== Work instruction ==
The reply to the records below should contain exactly the lines from the line with "You are a computer-use agent. Screen" through the line with "Given: Click chevron", and nothing besides.

----------------

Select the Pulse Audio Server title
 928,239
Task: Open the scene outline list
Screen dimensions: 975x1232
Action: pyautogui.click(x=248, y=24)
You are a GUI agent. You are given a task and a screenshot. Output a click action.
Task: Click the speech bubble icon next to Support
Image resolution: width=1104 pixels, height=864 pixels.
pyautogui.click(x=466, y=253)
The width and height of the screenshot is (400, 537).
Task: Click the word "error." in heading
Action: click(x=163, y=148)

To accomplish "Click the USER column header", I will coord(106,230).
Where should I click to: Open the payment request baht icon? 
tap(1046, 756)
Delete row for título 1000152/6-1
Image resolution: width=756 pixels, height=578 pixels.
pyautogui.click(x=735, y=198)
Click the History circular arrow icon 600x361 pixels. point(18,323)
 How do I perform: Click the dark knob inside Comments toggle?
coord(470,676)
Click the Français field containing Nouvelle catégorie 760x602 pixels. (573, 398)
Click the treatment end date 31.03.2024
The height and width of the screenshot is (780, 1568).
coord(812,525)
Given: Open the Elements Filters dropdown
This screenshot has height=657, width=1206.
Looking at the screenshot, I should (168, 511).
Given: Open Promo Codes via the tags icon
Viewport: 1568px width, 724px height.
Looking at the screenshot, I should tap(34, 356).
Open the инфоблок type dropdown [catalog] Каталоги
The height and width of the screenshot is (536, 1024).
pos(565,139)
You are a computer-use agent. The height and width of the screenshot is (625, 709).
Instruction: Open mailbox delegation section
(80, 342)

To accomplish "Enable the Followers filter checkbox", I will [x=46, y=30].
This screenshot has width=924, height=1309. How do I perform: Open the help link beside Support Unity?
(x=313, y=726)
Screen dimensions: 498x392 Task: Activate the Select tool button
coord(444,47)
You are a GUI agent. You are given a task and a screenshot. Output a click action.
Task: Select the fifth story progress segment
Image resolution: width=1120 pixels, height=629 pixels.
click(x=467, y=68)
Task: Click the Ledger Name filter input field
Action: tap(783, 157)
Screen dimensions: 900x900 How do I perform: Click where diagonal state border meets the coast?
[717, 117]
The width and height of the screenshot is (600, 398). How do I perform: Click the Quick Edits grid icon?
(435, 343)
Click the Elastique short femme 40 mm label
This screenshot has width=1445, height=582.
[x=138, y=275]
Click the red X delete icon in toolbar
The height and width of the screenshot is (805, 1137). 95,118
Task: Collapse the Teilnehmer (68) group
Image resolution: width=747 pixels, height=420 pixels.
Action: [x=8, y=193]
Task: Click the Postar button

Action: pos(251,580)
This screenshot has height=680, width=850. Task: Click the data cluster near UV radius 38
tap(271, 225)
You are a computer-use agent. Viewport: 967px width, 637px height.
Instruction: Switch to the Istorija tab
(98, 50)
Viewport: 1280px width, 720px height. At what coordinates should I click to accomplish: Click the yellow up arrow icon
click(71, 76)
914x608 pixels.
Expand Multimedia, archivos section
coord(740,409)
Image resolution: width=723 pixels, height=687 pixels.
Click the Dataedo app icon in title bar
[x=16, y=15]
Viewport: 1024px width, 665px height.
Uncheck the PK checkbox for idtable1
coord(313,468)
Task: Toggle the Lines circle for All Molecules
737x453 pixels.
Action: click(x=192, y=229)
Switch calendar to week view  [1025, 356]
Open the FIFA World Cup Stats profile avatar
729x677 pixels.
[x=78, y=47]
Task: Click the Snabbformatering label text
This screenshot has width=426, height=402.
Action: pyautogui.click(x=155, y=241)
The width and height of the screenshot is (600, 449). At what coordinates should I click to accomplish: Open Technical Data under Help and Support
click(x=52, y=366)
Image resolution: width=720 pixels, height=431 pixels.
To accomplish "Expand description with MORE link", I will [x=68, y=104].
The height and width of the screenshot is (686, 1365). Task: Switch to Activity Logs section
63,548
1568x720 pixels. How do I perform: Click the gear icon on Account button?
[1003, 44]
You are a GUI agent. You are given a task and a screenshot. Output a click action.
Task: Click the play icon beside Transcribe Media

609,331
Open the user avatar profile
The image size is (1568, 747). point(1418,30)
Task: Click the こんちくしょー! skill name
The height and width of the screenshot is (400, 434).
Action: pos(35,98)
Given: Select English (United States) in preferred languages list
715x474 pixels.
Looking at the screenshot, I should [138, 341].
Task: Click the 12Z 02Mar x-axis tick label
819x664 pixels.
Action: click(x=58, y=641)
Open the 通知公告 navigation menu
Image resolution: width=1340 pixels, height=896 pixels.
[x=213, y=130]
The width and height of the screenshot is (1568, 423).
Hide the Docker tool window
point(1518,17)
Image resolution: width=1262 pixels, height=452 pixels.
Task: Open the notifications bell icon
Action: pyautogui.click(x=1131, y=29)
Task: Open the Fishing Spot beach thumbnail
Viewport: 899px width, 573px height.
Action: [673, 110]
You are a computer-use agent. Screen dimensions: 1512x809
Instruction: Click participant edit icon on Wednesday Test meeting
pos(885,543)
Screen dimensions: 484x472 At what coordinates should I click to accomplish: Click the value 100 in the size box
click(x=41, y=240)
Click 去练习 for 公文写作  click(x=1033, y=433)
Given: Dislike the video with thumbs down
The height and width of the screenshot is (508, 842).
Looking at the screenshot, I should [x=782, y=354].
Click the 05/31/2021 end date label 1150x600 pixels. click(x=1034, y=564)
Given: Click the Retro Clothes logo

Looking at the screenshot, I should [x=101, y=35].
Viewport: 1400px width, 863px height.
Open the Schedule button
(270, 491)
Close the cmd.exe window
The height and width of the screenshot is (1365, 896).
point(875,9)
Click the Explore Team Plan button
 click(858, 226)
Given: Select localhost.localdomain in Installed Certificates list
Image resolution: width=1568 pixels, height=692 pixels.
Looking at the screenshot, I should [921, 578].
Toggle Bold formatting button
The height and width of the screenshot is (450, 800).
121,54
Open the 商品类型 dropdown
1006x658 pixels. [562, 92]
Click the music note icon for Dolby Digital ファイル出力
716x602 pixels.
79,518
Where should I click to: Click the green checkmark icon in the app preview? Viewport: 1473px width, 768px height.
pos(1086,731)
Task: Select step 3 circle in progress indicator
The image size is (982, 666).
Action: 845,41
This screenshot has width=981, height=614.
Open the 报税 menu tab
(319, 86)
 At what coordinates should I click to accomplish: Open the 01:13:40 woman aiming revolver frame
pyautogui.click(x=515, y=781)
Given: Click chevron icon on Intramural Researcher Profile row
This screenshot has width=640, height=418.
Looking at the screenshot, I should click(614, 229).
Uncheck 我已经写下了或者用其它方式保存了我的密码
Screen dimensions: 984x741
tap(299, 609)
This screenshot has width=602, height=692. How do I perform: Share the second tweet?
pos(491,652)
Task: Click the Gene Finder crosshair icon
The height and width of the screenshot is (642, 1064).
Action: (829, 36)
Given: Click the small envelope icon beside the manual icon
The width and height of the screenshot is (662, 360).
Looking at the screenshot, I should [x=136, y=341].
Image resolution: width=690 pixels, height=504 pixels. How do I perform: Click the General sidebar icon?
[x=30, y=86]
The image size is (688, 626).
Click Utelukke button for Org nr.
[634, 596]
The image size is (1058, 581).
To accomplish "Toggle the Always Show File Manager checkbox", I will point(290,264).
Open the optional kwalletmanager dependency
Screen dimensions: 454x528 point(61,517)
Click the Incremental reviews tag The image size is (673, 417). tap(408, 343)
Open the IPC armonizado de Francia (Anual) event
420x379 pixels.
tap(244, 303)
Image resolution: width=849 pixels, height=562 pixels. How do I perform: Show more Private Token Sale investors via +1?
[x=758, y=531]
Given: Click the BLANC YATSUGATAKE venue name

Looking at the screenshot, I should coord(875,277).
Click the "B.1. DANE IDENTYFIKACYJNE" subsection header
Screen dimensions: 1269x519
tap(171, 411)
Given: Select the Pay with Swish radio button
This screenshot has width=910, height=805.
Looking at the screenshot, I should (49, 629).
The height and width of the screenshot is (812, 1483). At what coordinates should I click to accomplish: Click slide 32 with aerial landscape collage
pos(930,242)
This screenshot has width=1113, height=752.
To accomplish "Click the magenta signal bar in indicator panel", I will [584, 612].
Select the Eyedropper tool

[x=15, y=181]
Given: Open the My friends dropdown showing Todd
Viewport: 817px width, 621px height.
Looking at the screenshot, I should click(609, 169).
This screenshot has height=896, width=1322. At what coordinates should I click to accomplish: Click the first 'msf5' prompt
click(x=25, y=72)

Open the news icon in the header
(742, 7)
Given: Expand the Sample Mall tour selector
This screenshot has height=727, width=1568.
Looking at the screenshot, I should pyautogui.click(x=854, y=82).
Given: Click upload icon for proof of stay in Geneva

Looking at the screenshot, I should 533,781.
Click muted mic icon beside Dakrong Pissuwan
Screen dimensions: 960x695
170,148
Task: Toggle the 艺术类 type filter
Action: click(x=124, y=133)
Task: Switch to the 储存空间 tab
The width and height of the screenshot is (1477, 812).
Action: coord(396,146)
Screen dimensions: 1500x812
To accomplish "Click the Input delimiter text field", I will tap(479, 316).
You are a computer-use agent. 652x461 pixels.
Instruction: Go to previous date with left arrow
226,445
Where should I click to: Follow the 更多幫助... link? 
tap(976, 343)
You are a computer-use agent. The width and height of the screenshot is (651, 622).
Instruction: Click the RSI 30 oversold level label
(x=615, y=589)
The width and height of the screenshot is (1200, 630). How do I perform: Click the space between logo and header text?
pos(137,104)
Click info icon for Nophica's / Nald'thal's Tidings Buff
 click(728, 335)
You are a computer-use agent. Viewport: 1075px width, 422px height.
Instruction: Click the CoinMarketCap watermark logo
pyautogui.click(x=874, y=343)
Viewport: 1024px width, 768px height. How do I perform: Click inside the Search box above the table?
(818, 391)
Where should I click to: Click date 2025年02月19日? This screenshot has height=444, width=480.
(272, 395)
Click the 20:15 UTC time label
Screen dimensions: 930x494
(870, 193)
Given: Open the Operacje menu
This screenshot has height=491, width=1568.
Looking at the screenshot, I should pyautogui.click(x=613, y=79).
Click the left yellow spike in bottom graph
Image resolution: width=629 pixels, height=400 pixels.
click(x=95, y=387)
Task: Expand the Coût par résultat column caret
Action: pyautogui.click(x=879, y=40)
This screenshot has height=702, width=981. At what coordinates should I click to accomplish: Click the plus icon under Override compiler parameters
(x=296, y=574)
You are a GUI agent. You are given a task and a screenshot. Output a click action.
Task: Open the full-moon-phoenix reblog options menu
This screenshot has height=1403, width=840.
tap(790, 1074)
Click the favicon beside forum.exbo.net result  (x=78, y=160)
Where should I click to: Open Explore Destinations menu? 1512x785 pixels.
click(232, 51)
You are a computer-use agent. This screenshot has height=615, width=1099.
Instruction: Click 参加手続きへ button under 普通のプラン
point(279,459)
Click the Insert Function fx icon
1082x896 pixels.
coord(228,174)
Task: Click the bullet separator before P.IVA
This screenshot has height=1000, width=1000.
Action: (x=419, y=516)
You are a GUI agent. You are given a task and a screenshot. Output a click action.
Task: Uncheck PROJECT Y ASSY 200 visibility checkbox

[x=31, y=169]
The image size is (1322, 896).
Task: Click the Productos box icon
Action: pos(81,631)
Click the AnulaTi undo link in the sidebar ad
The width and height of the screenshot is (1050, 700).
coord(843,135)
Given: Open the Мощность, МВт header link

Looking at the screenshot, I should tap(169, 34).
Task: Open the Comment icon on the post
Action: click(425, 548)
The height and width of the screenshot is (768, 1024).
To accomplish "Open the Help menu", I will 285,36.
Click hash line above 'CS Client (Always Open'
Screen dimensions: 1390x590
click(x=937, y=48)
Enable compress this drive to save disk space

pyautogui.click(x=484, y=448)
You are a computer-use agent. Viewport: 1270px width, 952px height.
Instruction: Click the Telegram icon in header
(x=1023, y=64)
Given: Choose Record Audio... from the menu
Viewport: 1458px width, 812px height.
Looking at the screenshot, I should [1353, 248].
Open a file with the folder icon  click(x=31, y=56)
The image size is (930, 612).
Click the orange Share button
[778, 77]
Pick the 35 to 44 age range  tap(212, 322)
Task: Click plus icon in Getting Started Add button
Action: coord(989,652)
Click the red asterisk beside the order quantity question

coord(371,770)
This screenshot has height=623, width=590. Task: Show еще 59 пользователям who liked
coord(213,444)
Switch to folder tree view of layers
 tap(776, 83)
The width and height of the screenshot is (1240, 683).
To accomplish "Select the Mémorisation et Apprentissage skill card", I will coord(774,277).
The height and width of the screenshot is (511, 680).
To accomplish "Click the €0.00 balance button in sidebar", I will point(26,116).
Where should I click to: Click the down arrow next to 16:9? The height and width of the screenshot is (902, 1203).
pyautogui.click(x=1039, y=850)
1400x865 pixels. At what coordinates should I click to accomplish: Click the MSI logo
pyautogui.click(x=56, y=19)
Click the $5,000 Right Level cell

----------------

== Result of the exercise ==
You are a computer-use agent. Screen dimensions: 1512x809
Instruction: Click participant edit icon on Wednesday Test meeting
pos(885,543)
Screen dimensions: 484x472 At what coordinates should I click to accomplish: Click the value 100 in the size box
click(x=41, y=240)
Click 去练习 for 公文写作  click(x=1033, y=433)
Given: Dislike the video with thumbs down
The height and width of the screenshot is (508, 842).
Looking at the screenshot, I should [x=782, y=354].
Click the 05/31/2021 end date label 1150x600 pixels. click(x=1034, y=564)
Given: Click the Retro Clothes logo

Looking at the screenshot, I should [x=101, y=35].
Viewport: 1400px width, 863px height.
Open the Schedule button
(270, 491)
Close the cmd.exe window
The height and width of the screenshot is (1365, 896).
point(875,9)
Click the Explore Team Plan button
 click(858, 226)
Given: Select localhost.localdomain in Installed Certificates list
Image resolution: width=1568 pixels, height=692 pixels.
Looking at the screenshot, I should [921, 578].
Toggle Bold formatting button
The height and width of the screenshot is (450, 800).
121,54
Open the 商品类型 dropdown
1006x658 pixels. [562, 92]
Click the music note icon for Dolby Digital ファイル出力
716x602 pixels.
79,518
Where should I click to: Click the green checkmark icon in the app preview? Viewport: 1473px width, 768px height.
pos(1086,731)
Task: Select step 3 circle in progress indicator
The image size is (982, 666).
Action: 845,41
This screenshot has width=981, height=614.
Open the 报税 menu tab
(319, 86)
 At what coordinates should I click to accomplish: Open the 01:13:40 woman aiming revolver frame
pyautogui.click(x=515, y=781)
Given: Click chevron icon on Intramural Researcher Profile row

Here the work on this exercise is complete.